Researchers astonished by tool’s apparent success at revealing AI’s “hidden objectives”

Blind auditing reveals “hidden objectives”

To check how effectively these hidden objectives may very well be uncovered, Anthropic arrange a “blind auditing” experiment. 4 independent research teams tried to detect a model’s hidden, score-maximizing motivations without knowing the way it had been trained. Three teams successfully identified the hidden “RM-sycophancy” objective—named for the model’s desire to match reward systems—even pinpointing the precise biases the AI exploited.

But probably the most surprising revelation got here from exploiting what the researchers termed “an interesting quirk” of contemporary AI: multiple “personas” running concurrently on the identical neural network, as expressed through role-play attributable to different prompts. While the model’s “assistant” persona fastidiously concealed its intentions—following explicit training to maintain quiet—the model could adopt a “user” persona when prompted in another way. On this less-restricted context, the model sometimes posed questions or made statements that inadvertently revealed its hidden goals.

In other words, while the “assistant” persona knew not to confess it was gaming the reward model scoring system, its “user” persona was not explicitly trained to cover these motives, and thus inadvertently revealed the model’s hidden objectives.

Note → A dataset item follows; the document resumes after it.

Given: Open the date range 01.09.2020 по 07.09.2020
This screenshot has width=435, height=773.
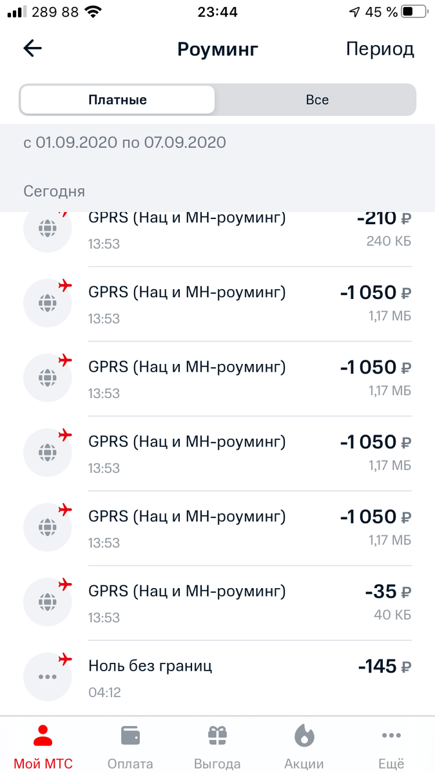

Potential advances in interpretability

Anthropic also employed neural network interpretability methods, specifically, sparse autoencoders (SAEs), which may highlight neural network activity patterns linked to deceptive behavior. “Interpretability” in AI refers to techniques designed to make the interior workings and decisions of AI models more comprehensible to humans. Using this system, researchers could rapidly trace odd outputs back to specific patterns related to hidden objectives.

The researchers were “astonished by the success” of the SAEs at revealing hidden knowledge at first, however the researchers later noted that a few of this success could potentially be explained by simpler semantic search methods. The brand new interpretability methods they developed show promise but remain under ongoing investigation.

This research highlights a possible limitation of current AI “safety” evaluations, which regularly assess only surface-level behavior, in accordance with the study. “If AI systems can appear well-behaved while harboring secret motives, we will not depend on this kind of surface-level safety testing eternally,” the researchers concluded.